While I agree with your overall point, I disagree with that. Whether the phrasing is easy to understand or not entirely depends upon whether you have been exposed to that phrasing before.

I'm going to go out on a limb and say that you should be able to isolate a math question of "6 - 5 = ?" and be able to understand it outside of context.

I agree with that. I would have no problem with a math test that exclusively featured problems in the patterns of:
6 - 5 = ?
6 - ? = 1
? - 5 = 1

Then, a DIFFERENT test with word problems. And if the school feels it necessary, a THIRD test with pictograms (or whatever).

I know adults who have no problems with basic math but who cannot figure out a word problem. Those seem to be two different mental processes. So combining then into one score and on one test isn't very helpful. And probably leads to a lot of wasted time due to stress when the student hits a word problem.

• #### Re:How hard can that possibly be? (Score:4, Insightful)

on Saturday November 02, 2013 @02:52PM (#45313141)

The questions should be obvious, clear, and unambiguous in written and verbal form, period, with no conflicts between the two. There's no reason the teacher should have to prop it up. If there's anything political in this, it has to do with the test writers spending too much time huffing ideological ivory tower vacuum over the fear-of-math 'problem.' The sad part is, they've abstracted so far, it actually makes many of these math problems more ambiguous to people having trouble with it than the traditional word problem would.

Thinking out of the box is fine. However, as a student who often thought out-of-box, looking at question 6, I see immediately, based on the language, that there are at least two answers: 2 and 6. The test writer only meant for one answer to be correct, so the question is badly worded. "Part I know" also sits wrong with me. It sounds like retard-speak. As a student, knowing you're being graded on this, which would you pick? I would guess 2 and hope for the best. Learning math should not be this way.

• #### Re:Universal language goes mainstream (Score:5, Insightful)

on Saturday November 02, 2013 @04:47PM (#45313925)

This demonstrates why problems should be tested by real kids before being released on the masses.

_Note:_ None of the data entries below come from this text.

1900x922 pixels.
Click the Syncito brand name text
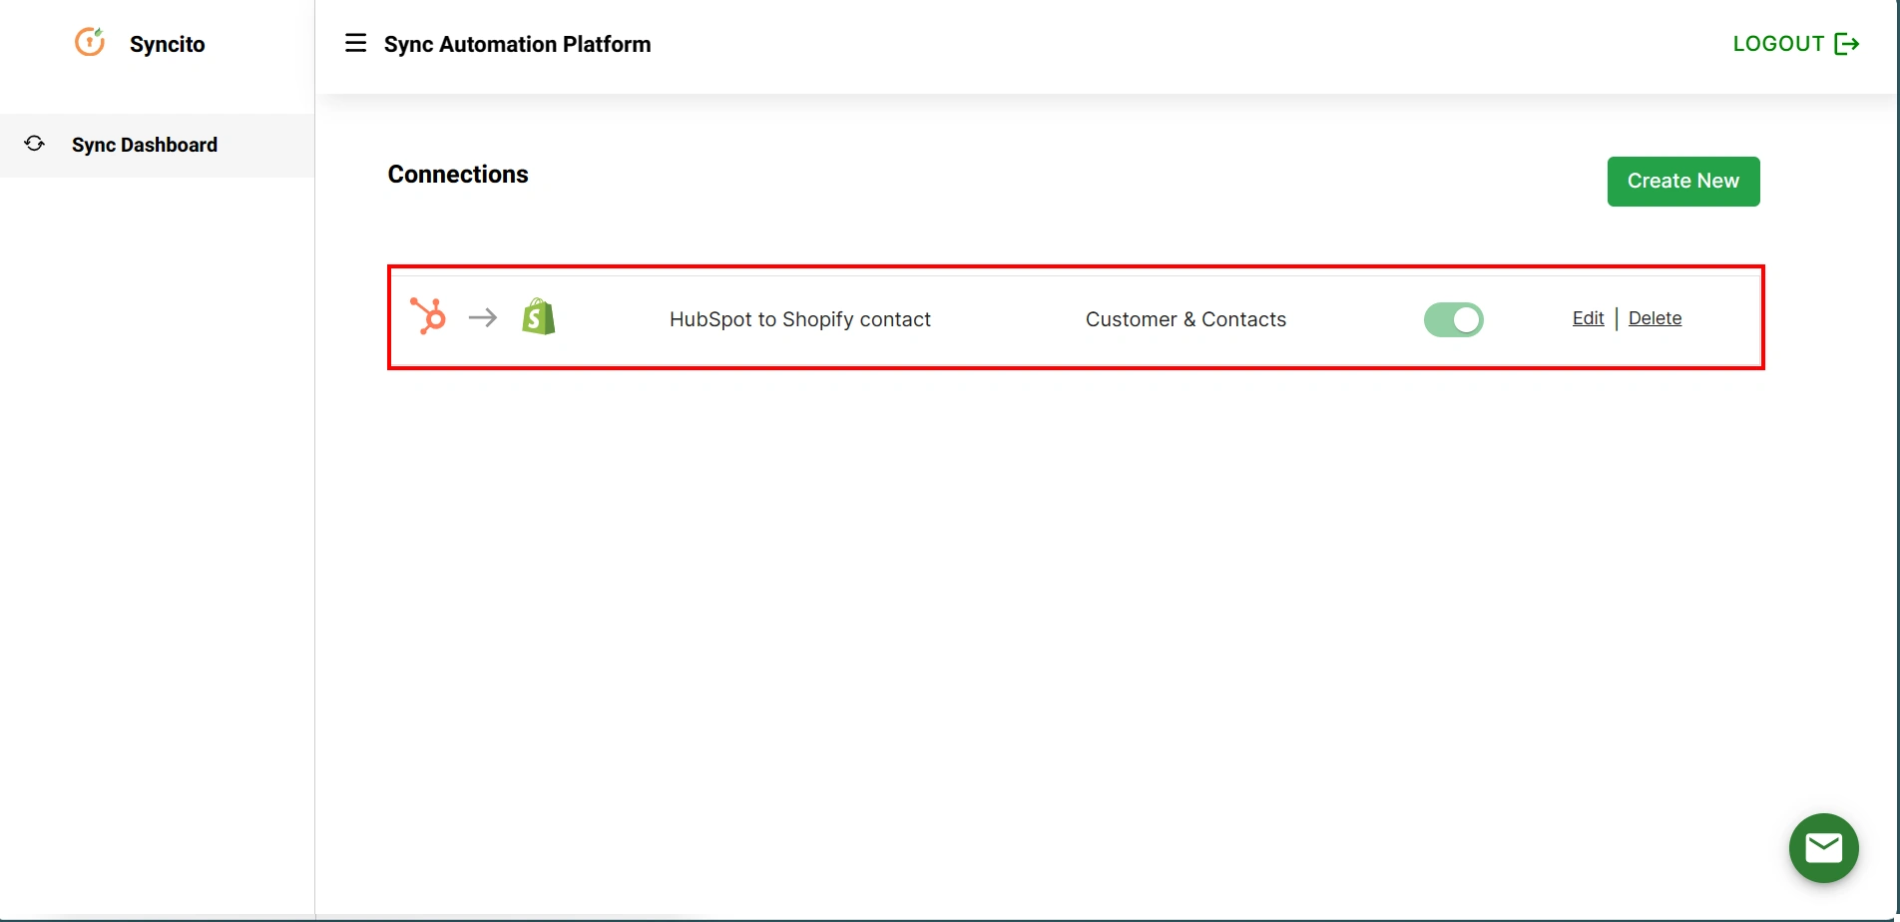pos(166,43)
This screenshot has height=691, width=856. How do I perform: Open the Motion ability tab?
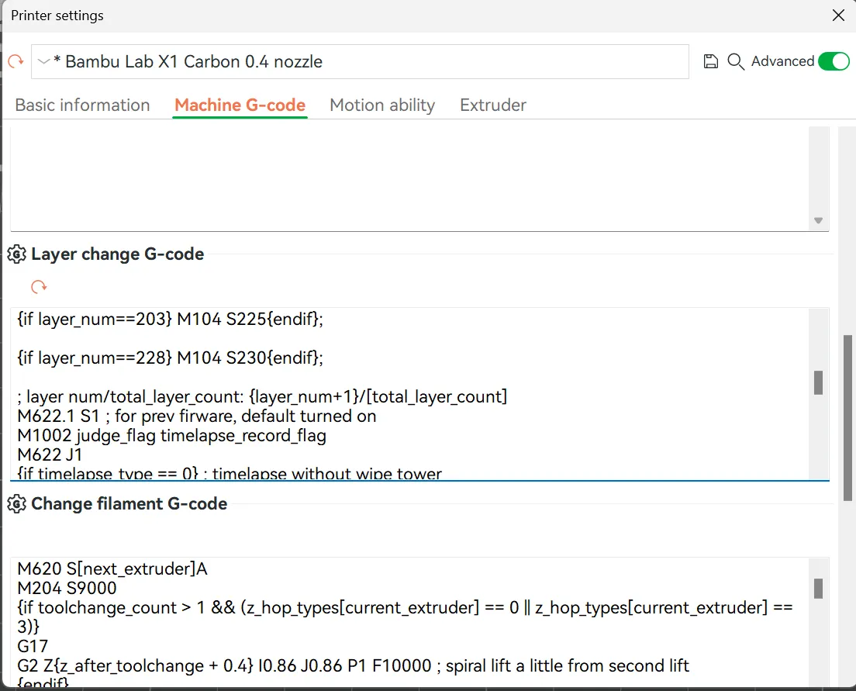pyautogui.click(x=382, y=105)
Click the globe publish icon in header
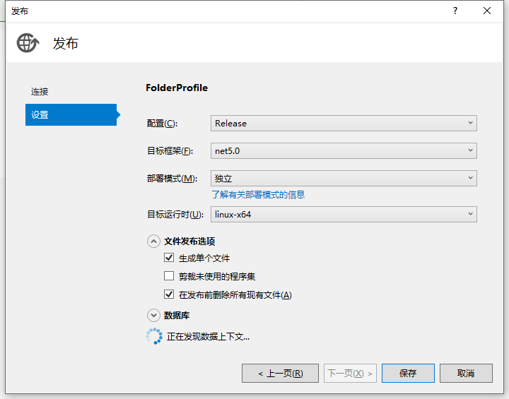Image resolution: width=509 pixels, height=399 pixels. [28, 43]
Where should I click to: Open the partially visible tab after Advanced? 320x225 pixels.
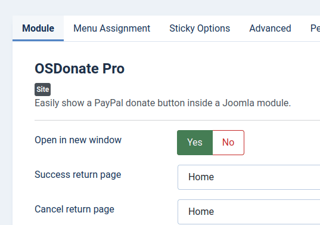pyautogui.click(x=315, y=29)
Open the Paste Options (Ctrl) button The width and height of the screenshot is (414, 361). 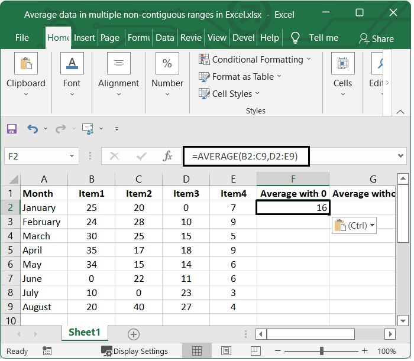pyautogui.click(x=355, y=226)

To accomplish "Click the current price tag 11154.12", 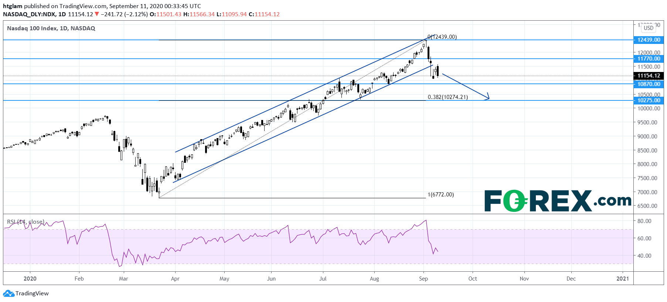I will [x=649, y=76].
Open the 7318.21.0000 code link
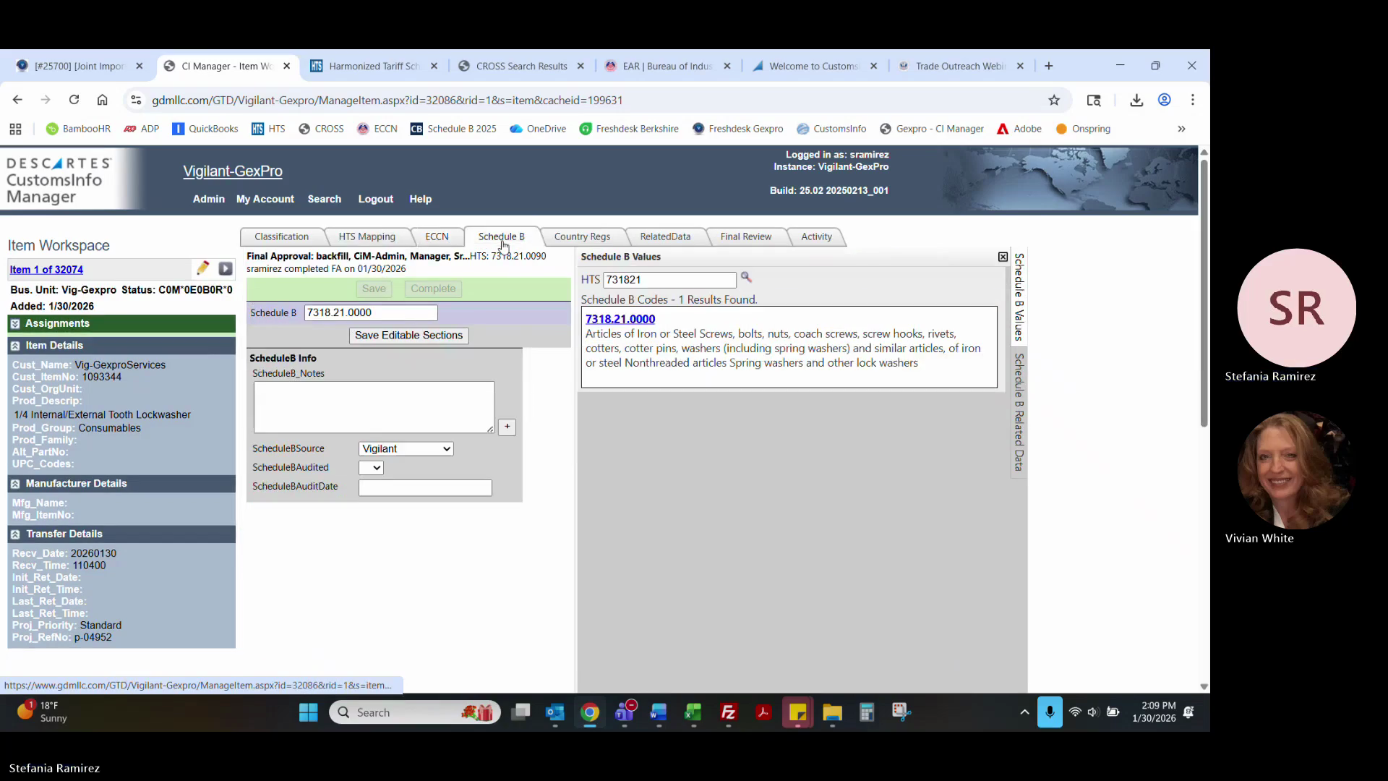 tap(620, 319)
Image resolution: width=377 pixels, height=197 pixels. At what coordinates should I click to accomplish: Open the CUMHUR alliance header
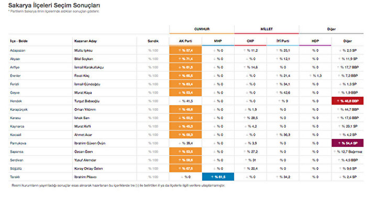pos(202,29)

One, albeit simplistic, test is to determine if particular questions are more likely to be answered "incorrectly" by kids who did well on other questions than by kids who didn't do well on other questions. If the problem is supposed to be hard, smart/more mature kids should do better on it than other kids. If the problem has been made hard by unintended ambiguity, smarter/more mature kids are sometimes more likely to get it wrong as they try to make sense out of the chaos that they are more likely to detect.

Although it may be too complicated for first graders, the "test group" might also be asked to mark each question with "how sure are you that you got the right answer (certain, somewhat sure, quite unsure)" to detect when kids feel they had to assume facts not in evidence to try to answer the question.

Sort of like politics - simplistic people come up with simplistic answers because they often fail to see the underlying and more subtle issues.

• #### Re:How hard can that possibly be? (Score:2, Insightful)

on Saturday November 02, 2013 @05:35PM (#45314221) Homepage Journal

Point taken. Locals can fail utterly, and dismally. But, they can't fail on the same scale that federal government can fail!

Let us imagine that half of the school districts in the US prove to be utter failures. In that case, why on earth is it necessary for the federal government to spend untold billions to assist in their failure?

Oh, wait. I don't need an answer to that. It's obvious, really. Government meddling helps to insure that failure is uniform across the nation!!